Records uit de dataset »
********

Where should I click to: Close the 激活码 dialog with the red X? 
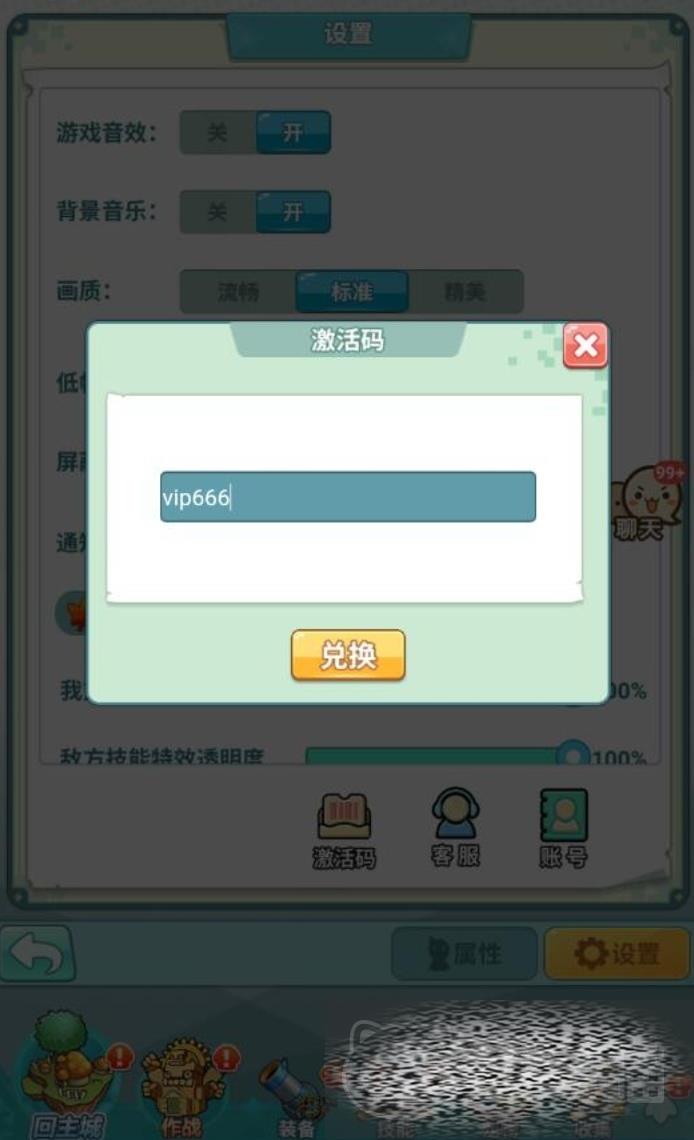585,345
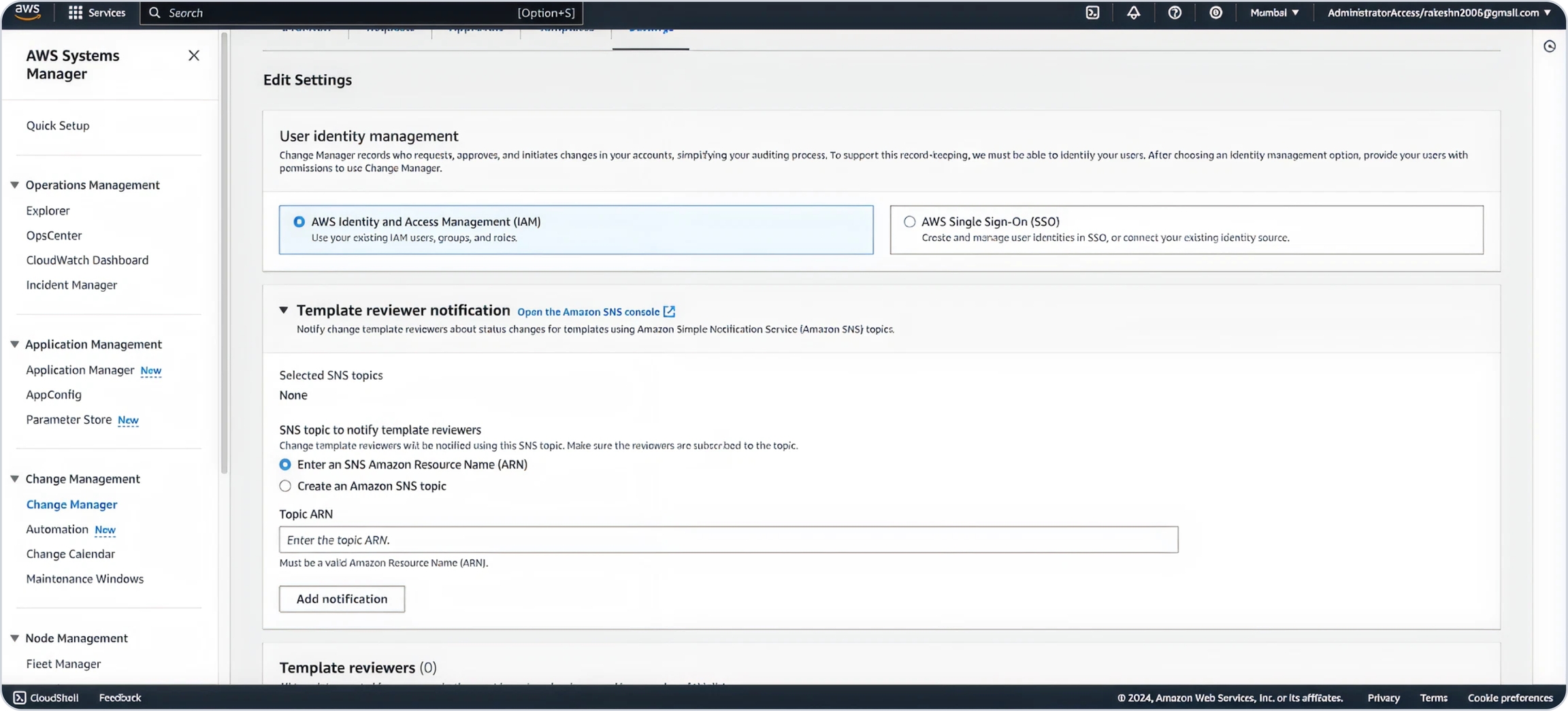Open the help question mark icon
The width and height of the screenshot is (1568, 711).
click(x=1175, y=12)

********

Schriftelijk verzoek » Geef de regels van alle bovenstaande records weer als genummerde lijst, zonder lege regels. Laat de afbeeldingen in uw antwoord weg.

Resultaat van opdracht »
1. Where should I click to: Close the 激活码 dialog with the red X? 
2. 585,345
3. Open the help question mark icon
4. The width and height of the screenshot is (1568, 711).
5. click(x=1175, y=12)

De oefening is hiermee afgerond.